This simple machine uses stored energy (the tension in the rubber bands) to release a projectile (also called the payload). Play around with the position of the stopper to get the maximum angle and distance for your launch—and have fun with colors and decorations too. 

What You'll Need: 
Hole punch, rectangular box, three unsharpened pencils, a few strong rubber bands, masking tape or glue, jar lid, paper clip, and pom poms.

What To Do:

  1. Punch a hole in a long side of the box, 3 inches from a short side. Punch a matching hole on the other side. The holes should be large enough for a pencil to rotate easily. Punch a third hole on the opposite short side; it should be centered and near the bottom.

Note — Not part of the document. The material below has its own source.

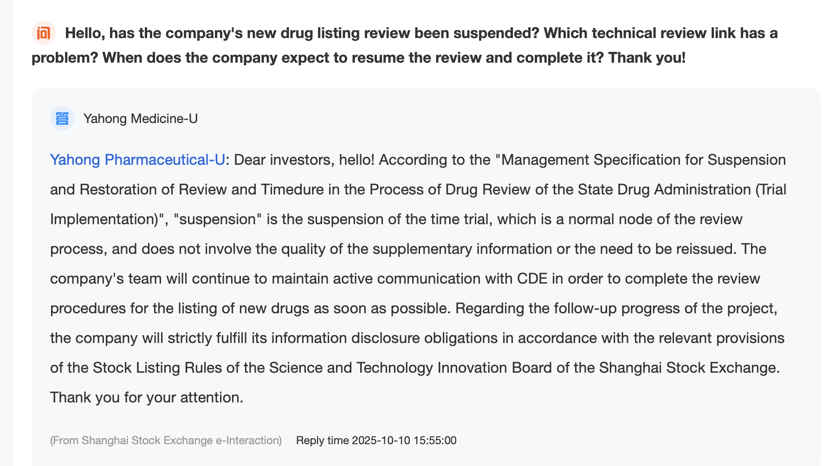
Task: Open the Yahong Pharmaceutical-U link
Action: click(x=137, y=160)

  2. To assemble the catapult arm: join 2 pencils together perpendicularly to make an inverted lowercase "t" and secure them with rubber bands.

  3. Tape or glue a small jar lid to the longer end of the arm.

  4. Wrap another rubber band around the shorter end of the arm using a slipknot.

  5. Place the ends of the horizontal pencil in the side holes. Thread the tail of the slipknot through the remaining hole and knot a paper clip around the end to hold it in place.

  6. Create a “stopper” for the catapult arm with the third pencil. Place it across the top of the box just in front of the arm and secure it in place by wrapping a large rubber band around one end of the pencil, under the box, and up and around the other end.

  7. Load up a pom pom...and let it fly!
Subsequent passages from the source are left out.